Não é difícil entender por que esse tema, depois da unificação, é um dos que permanecem mais difíceis de ser superados. Cerca de 17 mil ex-funcionários do Stasi teriam permanecido na administração pública dos estados do leste alemão após a reunificação, segundo uma reportagem do jornal Financial Times Deutschland. O debate foi retomado em julho, após denúncias na imprensa de que haveria cerca de 100 ex-funcionários do Stasi trabalhando no Departamento Estadual de Investigações de Brandemburgo. O governo em Potsdam confirmou 58 casos.
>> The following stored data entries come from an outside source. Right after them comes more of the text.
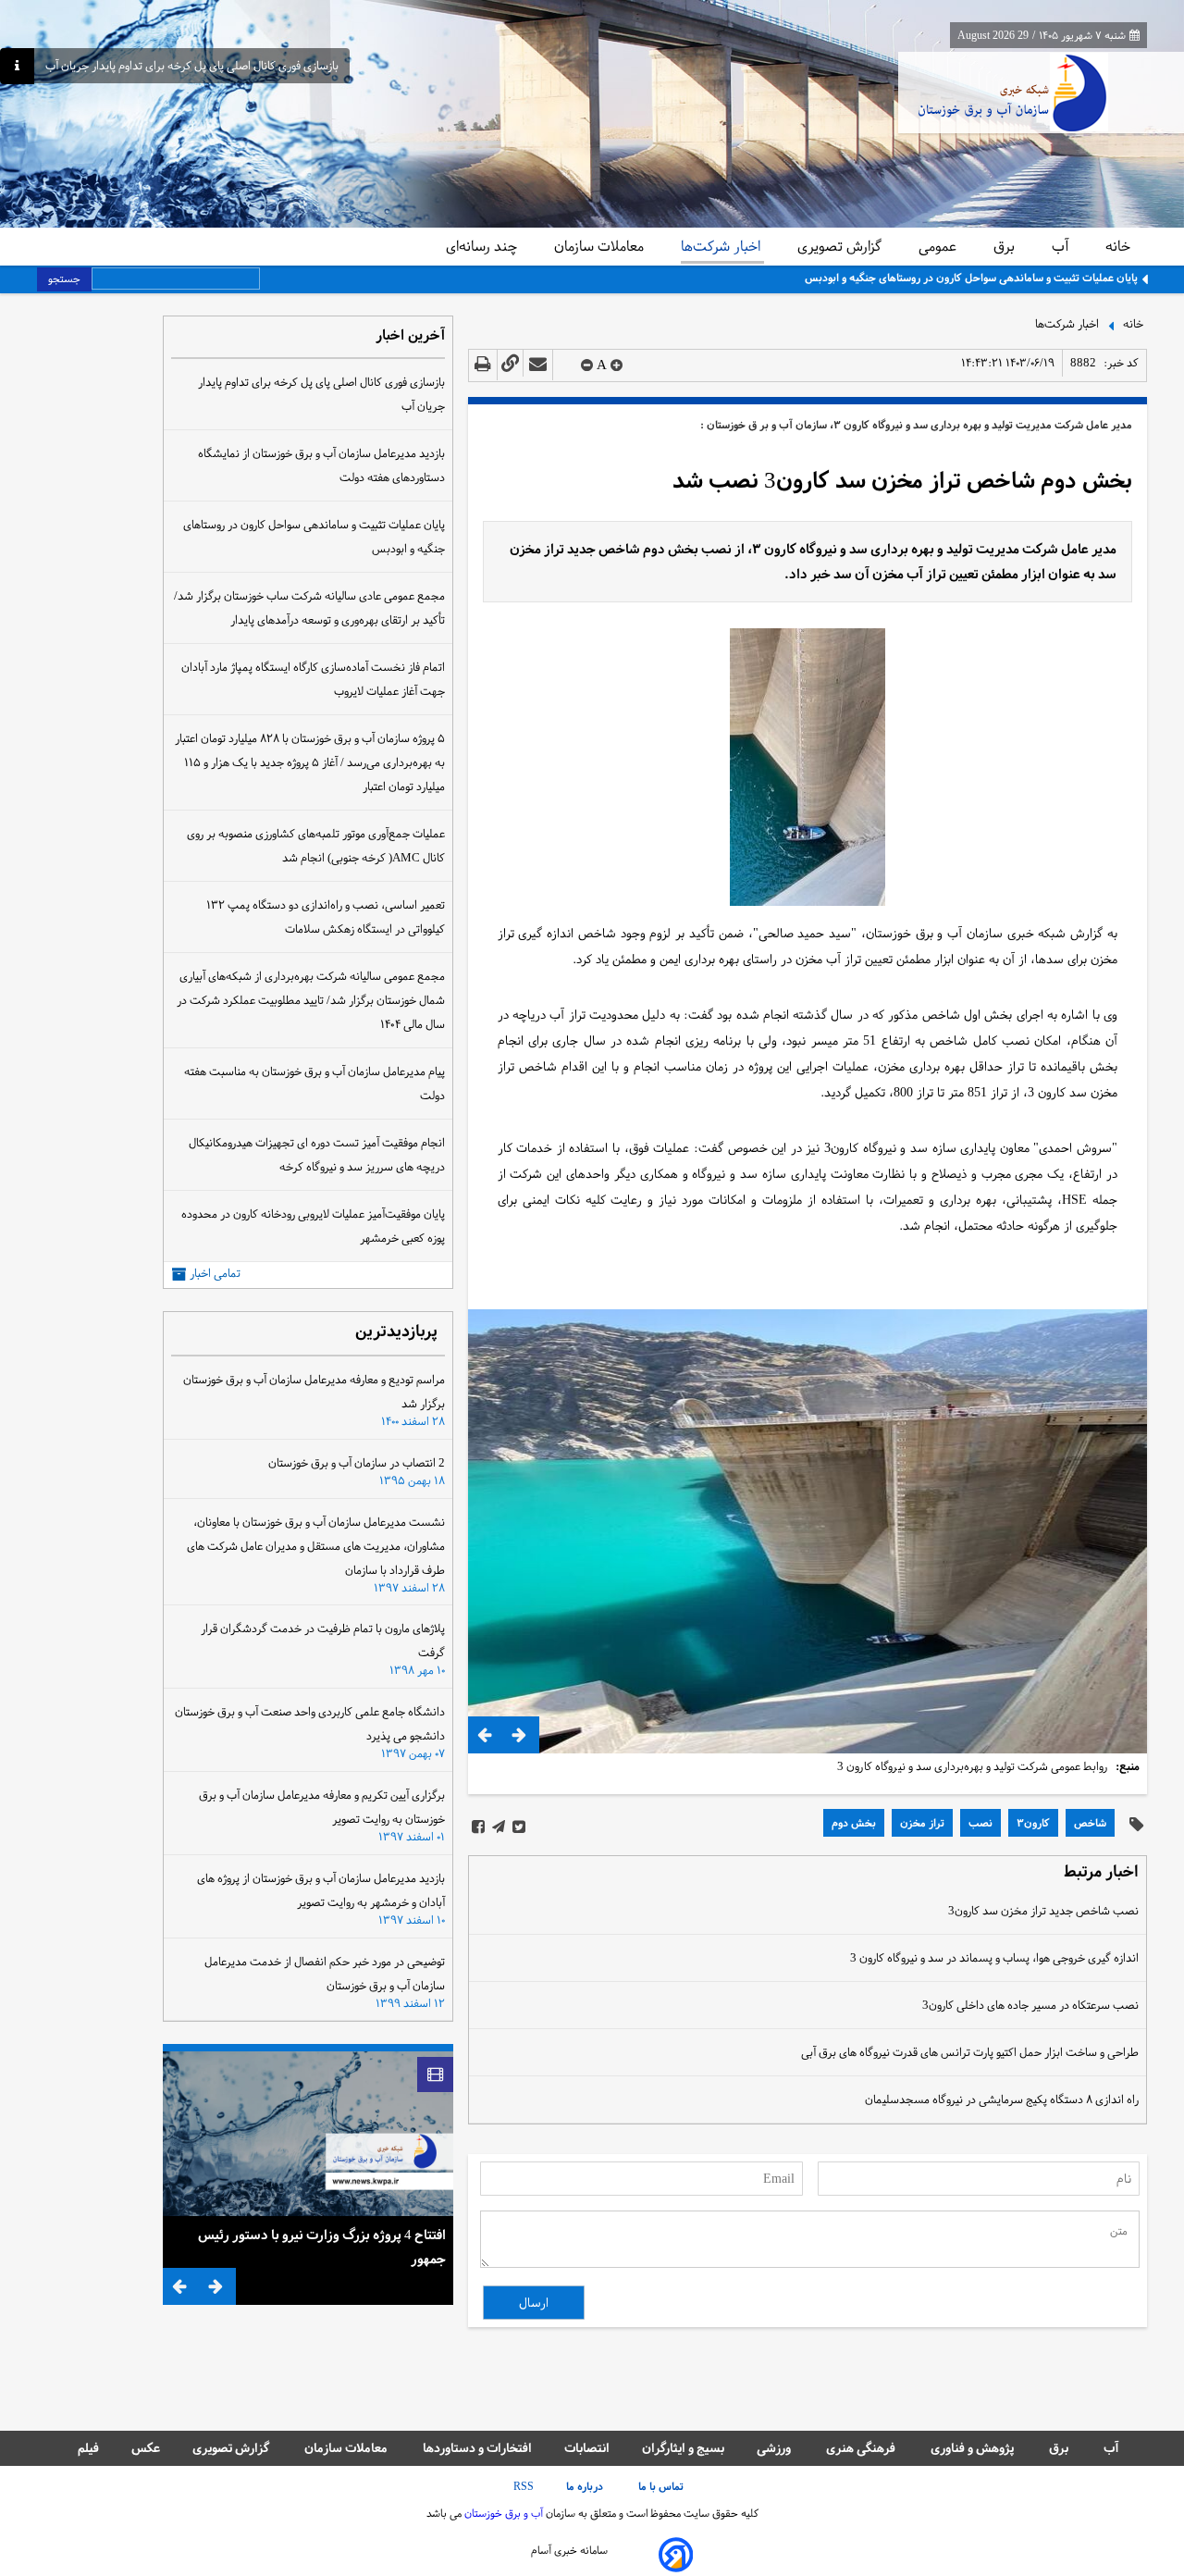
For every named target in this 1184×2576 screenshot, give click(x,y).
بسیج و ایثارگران (683, 2448)
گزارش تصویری (841, 246)
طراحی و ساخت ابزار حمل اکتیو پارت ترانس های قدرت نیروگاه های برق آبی (970, 2052)
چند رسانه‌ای (483, 246)
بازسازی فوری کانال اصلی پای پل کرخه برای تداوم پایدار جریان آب (192, 66)
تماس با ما (662, 2486)
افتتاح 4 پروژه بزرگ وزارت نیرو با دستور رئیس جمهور (322, 2246)
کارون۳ (1033, 1822)
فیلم (88, 2448)
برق (1005, 246)
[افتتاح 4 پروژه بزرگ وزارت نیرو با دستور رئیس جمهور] (308, 2133)
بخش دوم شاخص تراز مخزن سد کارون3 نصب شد (902, 480)
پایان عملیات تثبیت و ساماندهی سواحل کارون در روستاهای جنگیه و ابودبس (971, 277)
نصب (980, 1822)
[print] (483, 365)
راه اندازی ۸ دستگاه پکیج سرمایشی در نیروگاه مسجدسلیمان (1002, 2099)
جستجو (64, 278)
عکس (145, 2448)
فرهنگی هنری (862, 2448)
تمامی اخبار (215, 1274)
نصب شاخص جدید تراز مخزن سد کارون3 (1043, 1910)
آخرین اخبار (410, 336)
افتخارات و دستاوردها (477, 2448)
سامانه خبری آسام (569, 2550)
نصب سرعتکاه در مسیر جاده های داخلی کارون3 (1030, 2005)
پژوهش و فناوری (974, 2448)
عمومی (939, 246)
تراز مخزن (922, 1822)
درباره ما (586, 2486)
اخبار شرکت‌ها (722, 246)
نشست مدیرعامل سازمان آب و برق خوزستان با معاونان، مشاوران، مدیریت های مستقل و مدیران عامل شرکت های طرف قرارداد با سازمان (316, 1546)
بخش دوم (854, 1822)
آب (1062, 246)
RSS (523, 2486)
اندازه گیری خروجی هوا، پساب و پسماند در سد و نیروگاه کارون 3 (994, 1958)
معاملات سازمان (601, 246)
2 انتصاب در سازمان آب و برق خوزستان (356, 1463)
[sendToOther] (538, 365)
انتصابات (587, 2448)
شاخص (1090, 1822)
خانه (1117, 246)
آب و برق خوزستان (502, 2513)
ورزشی (775, 2448)
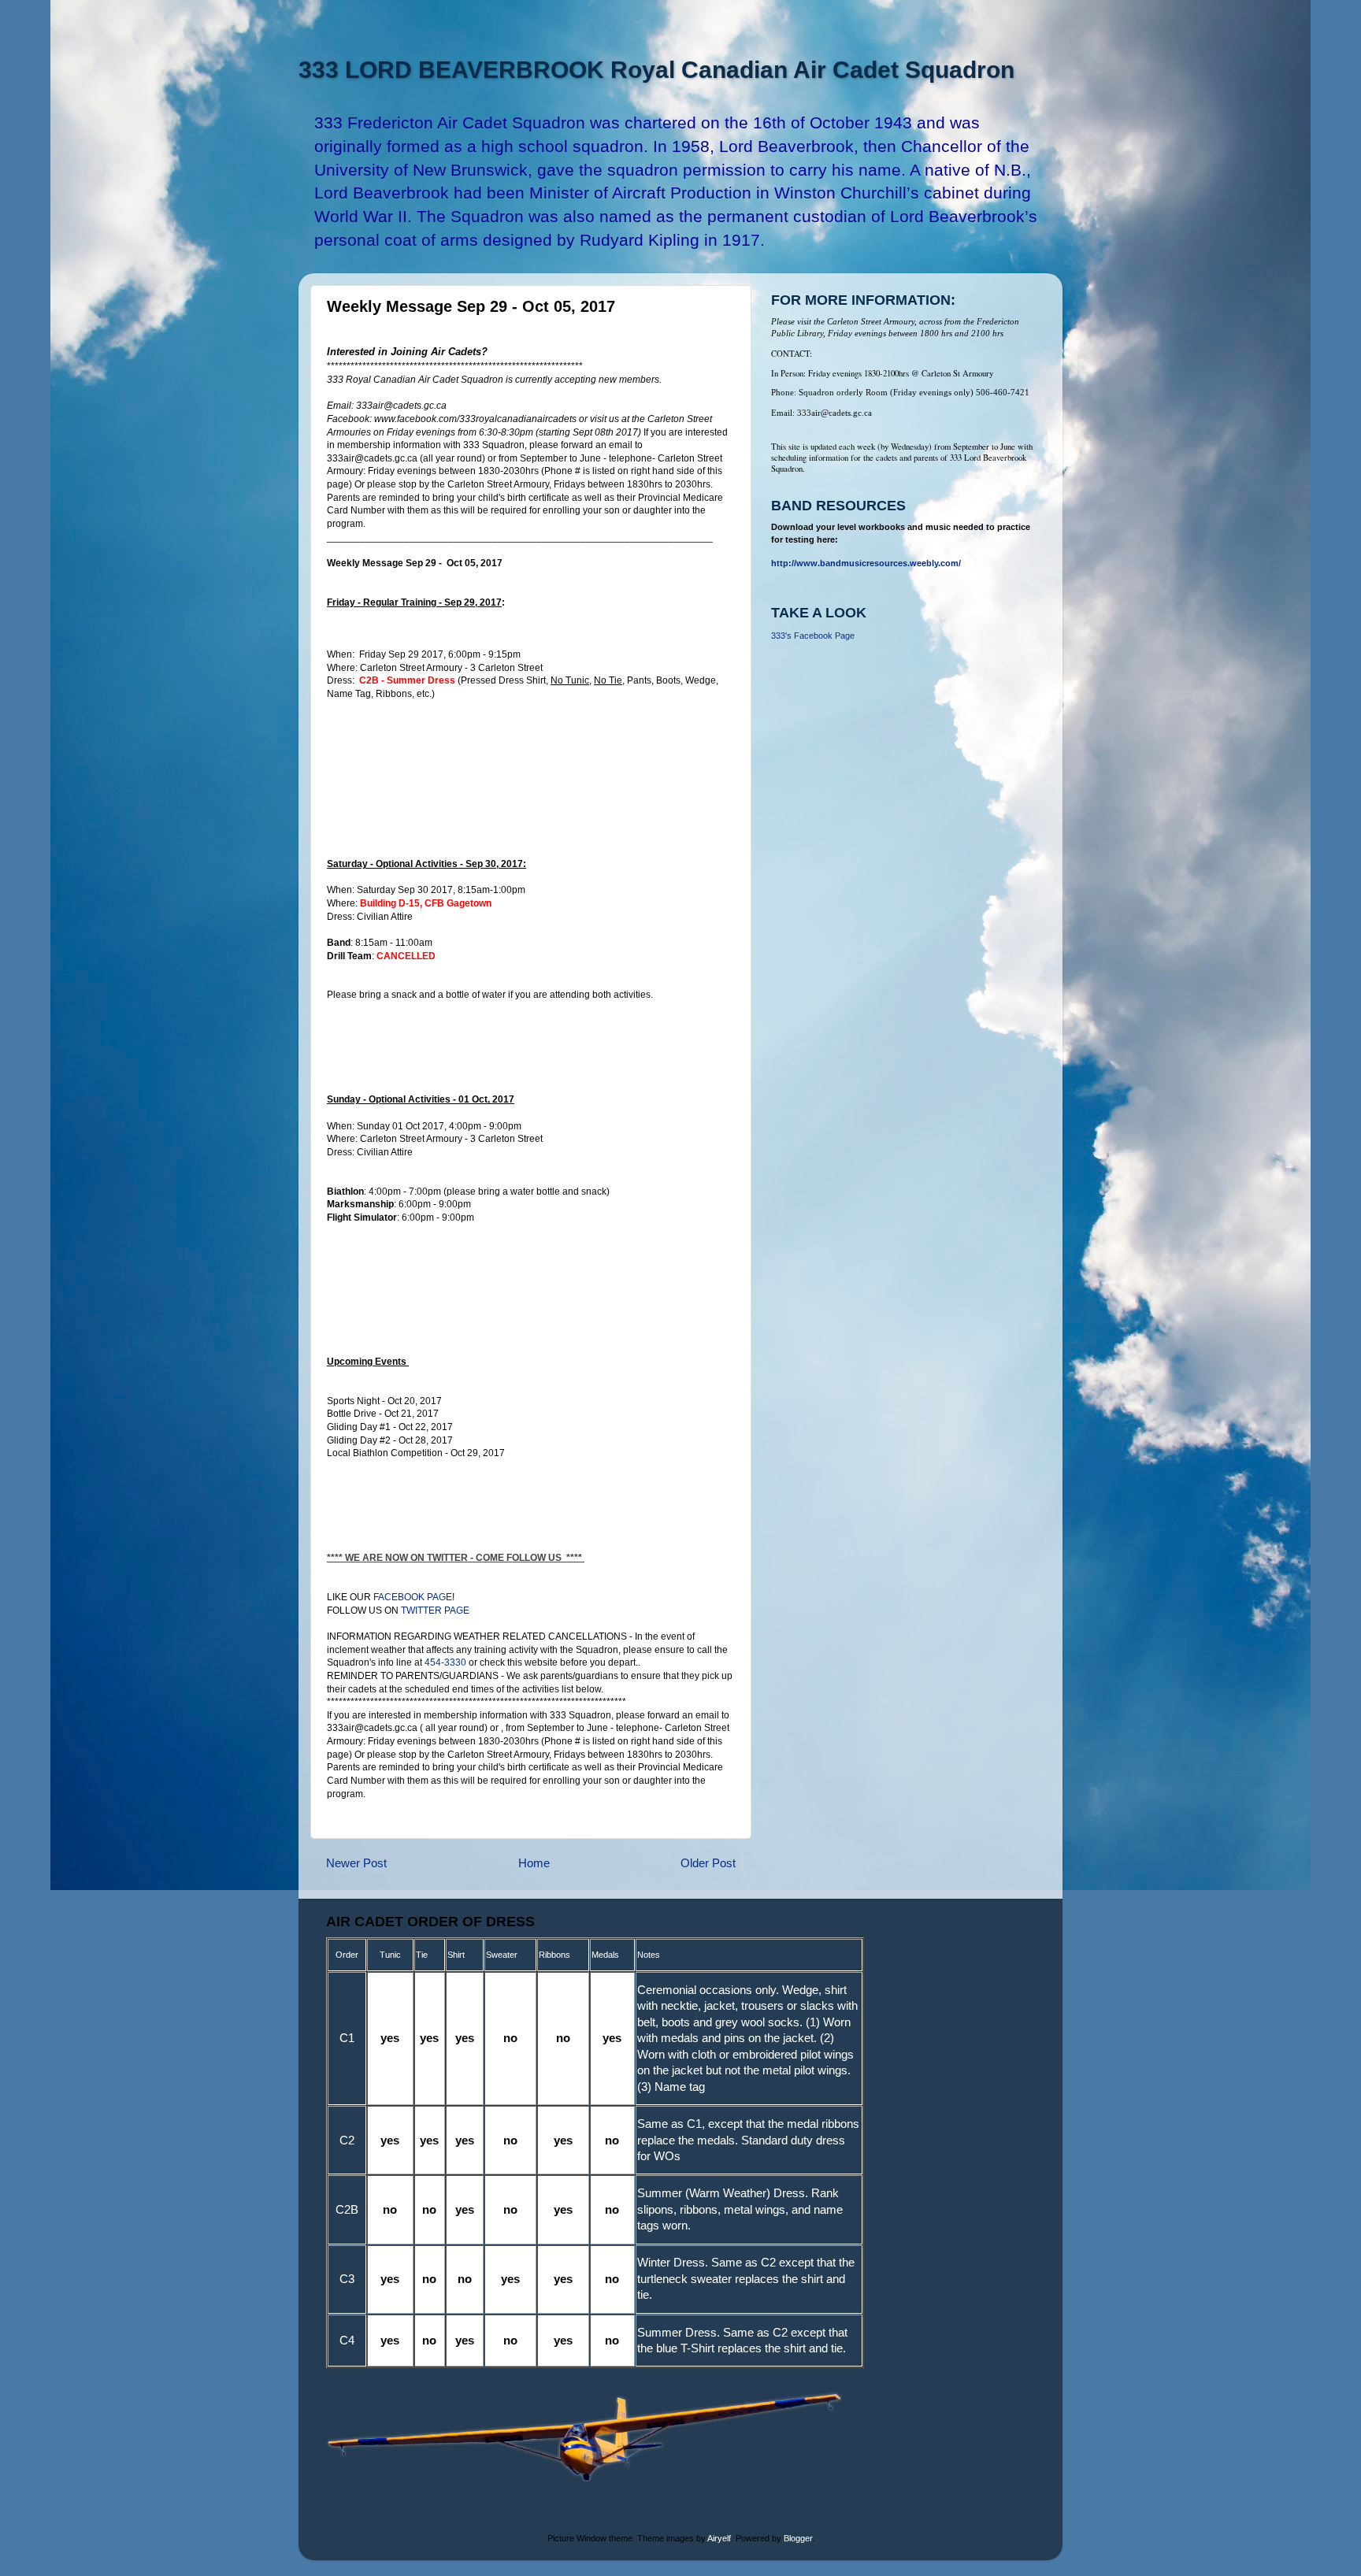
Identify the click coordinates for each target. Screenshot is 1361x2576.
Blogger (798, 2538)
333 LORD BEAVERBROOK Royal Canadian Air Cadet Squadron (656, 70)
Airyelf (719, 2538)
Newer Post (356, 1863)
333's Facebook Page (813, 635)
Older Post (708, 1863)
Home (534, 1863)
O Departamento Federal de Investigações confirmou ter mantido 48 ex-funcionários do Stasi após a reunificação, 23 dos quais continuam lá. Dois trabalham no alto escalão e um pertence ao grupo de guarda-costas da primeira-ministra, Angela Merkel.

“Não sabíamos que eram tantos, nem que tinham essa importância”, diz Hubertus Knabe, diretor do memorial às vítimas do Stasi, em Berlim. Para ele, o mínimo que se esperava era que os antigos colaboradores do Stasi não exercessem funções de comando. O Ministério do Interior informou que mais da metade dos ex-funcionários do Stasi continua trabalhando na administração pública do lado oriental e que seria praticamente impossível demitir todas essas pessoas agora ou em curto prazo.